While we’re discussing new hints that the NSA actually has targeted Americans in creepy old-style spying, I want to look closely at a training program that ODNI describes as dating to August 2009. The I Con description reads, in part,
August 2009 NSA Cryptological School Course on Legal, Compliance, and Minimization Procedures. These course materials, designed for NSA personnel provided access to bulk telephony and electronic communications metadata acquired pursuant to Section 501 of FISA and Section 402 of FISA respectively
There should be some tie to the PATRIOT-authorized phone and Internet dragnets, otherwise this document wouldn’t be responsive to the ACLU and EFF FOIAs it was released in response to. But I actually suspect they may have grabbed the wrong August 2009 training program from their “heap of trouble in 2009″ file, because there’s not a hint of PATRIOT authorities in the course. In fact, I think it’s possible that the training instead responded to the violations reported on by Risen and Lichtblau in April 2009,
The intelligence officials said the problems had grown out of changes enacted by Congress last July in the law that regulates the government’s wiretapping powers, and the challenges posed by enacting a new framework for collecting intelligence on terrorism and spying suspects.
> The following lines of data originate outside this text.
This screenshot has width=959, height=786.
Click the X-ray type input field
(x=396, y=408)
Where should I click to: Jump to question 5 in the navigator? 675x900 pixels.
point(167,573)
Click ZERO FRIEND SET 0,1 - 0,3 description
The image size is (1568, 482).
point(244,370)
But the issue appears focused in part on technical problems in the N.S.A.’s ability at times to distinguish between communications inside the United States and those overseas as it uses its access to American telecommunications companies’ fiber-optic lines and its own spy satellites to intercept millions of calls and e-mail messages.
As part of that investigation, a senior F.B.I. agent recently came forward with what the inspector general’s office described as accusations of “significant misconduct” in the surveillance program, people with knowledge of the investigation said. Those accusations are said to involve whether the N.S.A. made Americans targets in eavesdropping operations based on insufficient evidence tying them to terrorism.
And in one previously undisclosed episode, the N.S.A. tried to wiretap a member of Congress without a warrant, an intelligence official with direct knowledge of the matter said.
The training covers things like the FISA Amendments Act statutes limiting wiretapping of Americans overseas (sections 703, 704, and 705). It seems to talk about necessary limits on upstream collection. It discusses how to narrow search terms on already collected data to avoid collecting innocent US person data. It also appears to have several heavily redacted sections that talk about wiretapping protected persons like members of Congress.
All that said, I’m particularly interested in the training for another reason (though the violations reported by Risen and Lichtblau may provide helpful background). In several sections, the training seems almost plaintive in its efforts to convince analysts to follow the rules, as on page 83 where it explains the best way to protect the NSA is to play by the rules.
The best way to protect ourselves and our SIGINT is to play by the rules.
No matter how inconvenient the rules may seem, if we fail to adhere to them, the next set of rules will be far stricter. (82)
More interesting still are two series of slides that bookend what we see of the presentation save a last mostly-redacted section (see pages 6-8 and 114-116, excerpted above; click to enlarge). After introducing Katz v. US, a Supreme Court case that recognized the expectation of privacy in phone conversations, the presentation reviewed 3 past wiretapping scandals.
Operation Shamrock: 1945-1975
- NSA received copies of international telegrams to, from, and transiting the U.S.
Narcotics Collection: 1970-1973
- Obtained Communications that Law Enforcement could not acquire under Title III
Project Minaret: 1967-1973 (The Watch List)
- Names of U.S. persons used systematically as basis for selecting messages
Then almost a hundred pages later, the presentation includes 3 slides that match those earlier abuses with what it calls present examples (in the image above I’ve matched the original slide to the follow-up). The first — the one matching Operation Shamrock — is almost entirely redacted, showing only that it involves “targeting of …” (presumably referring to email or phone calls).
The second — the one matching illegal Narcotics wiretaps — describes a “Restaurant in Texas to identify narcotics smugglers.”
The third — the one matching Project Minaret — admits to “unauthorized targeting of suspected terrorists in U.S.”
These comparisons, it seems, aimed to match historic abuses to “present” (or recent) practices, warning that if NSA analysts didn’t clean up their act something like a Church Committee and more stringent rules would be imposed.
I have no idea what NSA meant when it called these three things “Present Examples” (though I’m sure the lawyers for the restaurant in Texas would be interested in this news). It’s quite possible the first and third refer to practices under Bush’s illegal wiretap program, which we know involved domestic wiretapping of the phone and email of people alleged to be terrorist suspects. In other words, these abuses may refer to pre-2007 activities rather than the violations Risen and Lichtblau reported in early 2009.
That said, NSA’s OGC seems to have believed — or at least fear-mongered — that the “present” abuses were similar in kind to the famous abuses from the 1970s.